▸ Tasks to perform
a) Reproduce every line of the listing that follows the Qwen3.5 benchmark notes verbatim, omitting the pictures.
b) Write the next part of the Qwen3.5 SYCL benchmark notes, starting after their final sentence.

▸ Selected passage
---

Qwen3.5-9B (dense, fits entirely in VRAM)
| Config | Q4_0 tg128 | Q8_0 tg128 | Q4_K_M tg128 |
|---|---|---|---|
| Baseline (HEAD) | 29.4 | 28.6 | — |
| +Phase 2 (VER+tuning) | 30.16 | 29.96 | 24.65 |
| +Phase 2+5 (vdr_mmvq) | 35.96 | 30.82 | 25.32 |
Phase 5 is the first significant improvement: +19% on Q4_0 token generation.
Bandwidth Utilization
| Config | Q4_0 BW | Q4_0 BW% | Q8_0 BW | Q8_0 BW% |
|---|---|---|---|---|
| Baseline | 150 GiB/s | 29% | 265 GiB/s | 52% |
| +Phase 5 | 180 GiB/s | 35% | 273 GiB/s | 53% |
Root Cause (corrected)
Previous analysis attributed low BW utilization to "SYCL submission model overhead". This was WRONG. Per-op profiling proves:
- SYCL queue naturally batches async kernel submissions (CPU submits all 1077 ops in 7.5ms vs 32ms GPU execution)
- Q4_0 is dp4a-compute-bound, not memory-BW-bound
- Nibble packing requires 2 dp4a per byte (low + high nibbles), while Q8_0 needs only 1 dp4a per byte
- Both formats hit the same dp4a throughput ceiling → same ~30 t/s despite different data sizes
- Phase 5's vdr_mmvq increase processes more blocks per subgroup, better amortizing dp4a overhead
See ../logs/root-cause-analysis-20260415.md for full profiling data.
Qwen3.5-35B-A3B (MoE, --cpu-moe)
| Config | Status |
|---|---|
| Baseline (unpatched) | ✅ Works (15.2 t/s gen from earlier run) |
| +Phase 1 (graph) | ❌ CRASH: async_malloc in opt_for_reorder |
Critical Finding: Phase 1 (enabling SYCL graph by default) crashes on the 35B MoE model.
The crash occurs in opt_for_reorder → async_malloc during graph computation. The graph
path triggers async memory allocation that fails on Arc A770. This confirms the original
developer's rationale for disabling graphs by default — the async malloc path is broken
for this hardware/workload combination.

---

▸ Recorded information
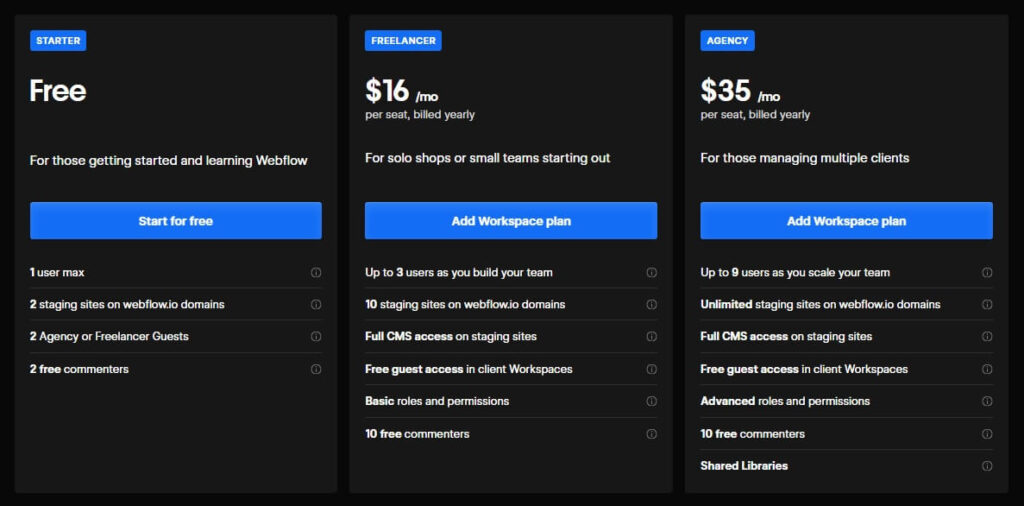Image resolution: width=1024 pixels, height=506 pixels.
Task: Click info icon beside Freelancer "10 staging sites"
Action: [651, 304]
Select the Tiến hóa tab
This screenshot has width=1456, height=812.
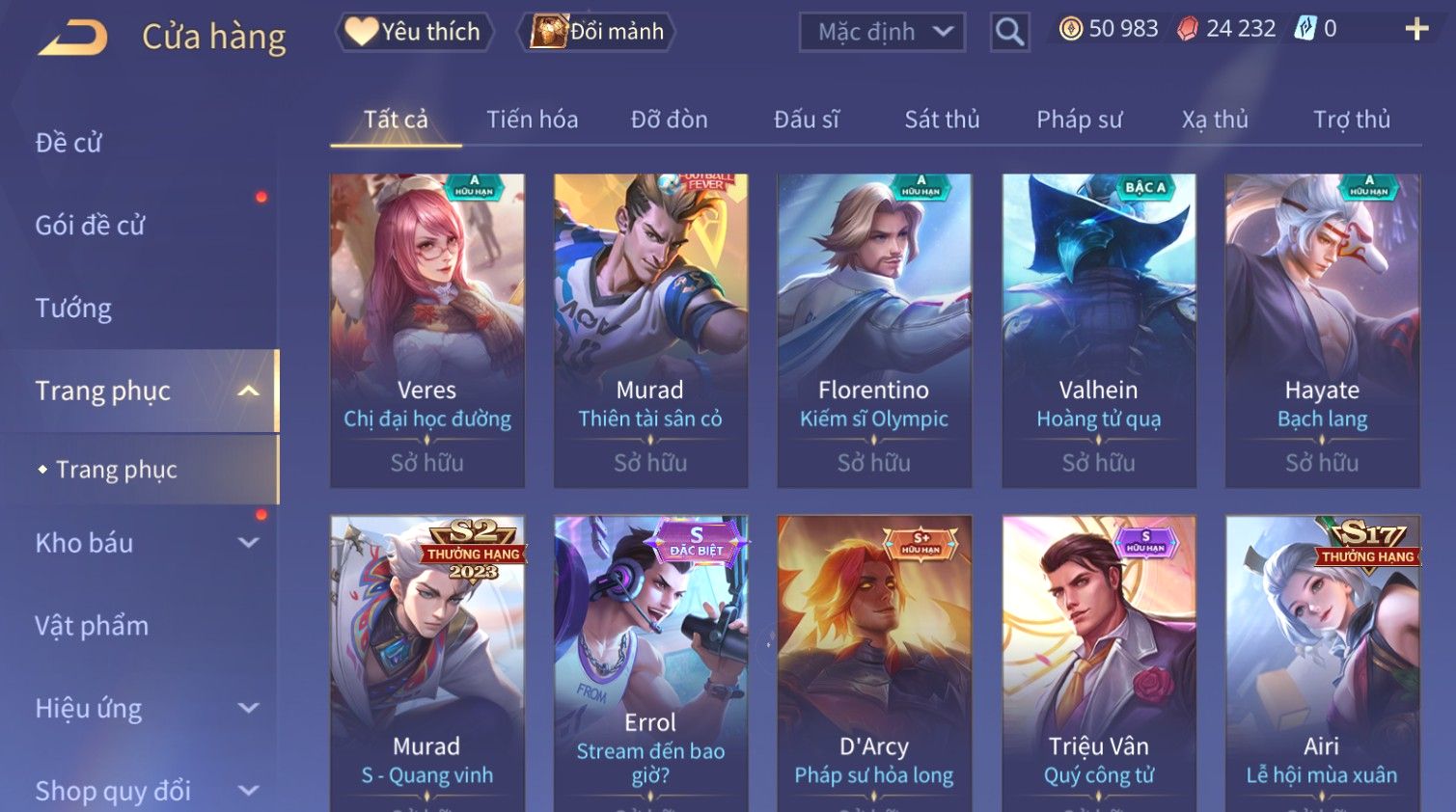[x=532, y=120]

---

▸ Answers by task
a)
Image resolution: width=1024 pixels, height=506 pixels.
Task: Click info icon beside Freelancer "10 staging sites"
Action: [651, 304]
Select the Tiến hóa tab
This screenshot has width=1456, height=812.
[x=532, y=120]

b)
Phases
Phase 1 — SYCL Graph Default ⚠️ CRASHES ON MoE
| Patch | File | Change | Status |
|---|---|---|---|
| 0001 | ggml-sycl.cpp:217 | Graph default 1→0 | ⚠️ Crashes 35B MoE |
Enables SYCL graph execution by default. Works on small dense models but crashes
on 35B MoE with async_malloc failure in opt_for_reorder. The original default
of disabled (1) was correct for Arc A770.
Phase 2 — SYCL Kernel Tuning ✅ Neutral
| Patch | File | Change | Status |
|---|---|---|---|
| 0001 | common.hpp:90-91 | VER_GEN12 1M→1200, VER_GEN13→1300 | ✅ Neutral |
| 0002 | presets.hpp:57,60 | DMMV_X 32→64, MMV_Y 1→2 | ✅ Neutral |
| 0003 | common.hpp:106,109 | DMMV_X 32→64, MMV_Y 1→2 | ✅ Neutral |
Fixes VER_GEN12 placeholder but shows no measurable impact on 9B dense model. Needs testing on MoE or larger models to evaluate properly. DMMV_X=64 vs 32 is within noise on this workload.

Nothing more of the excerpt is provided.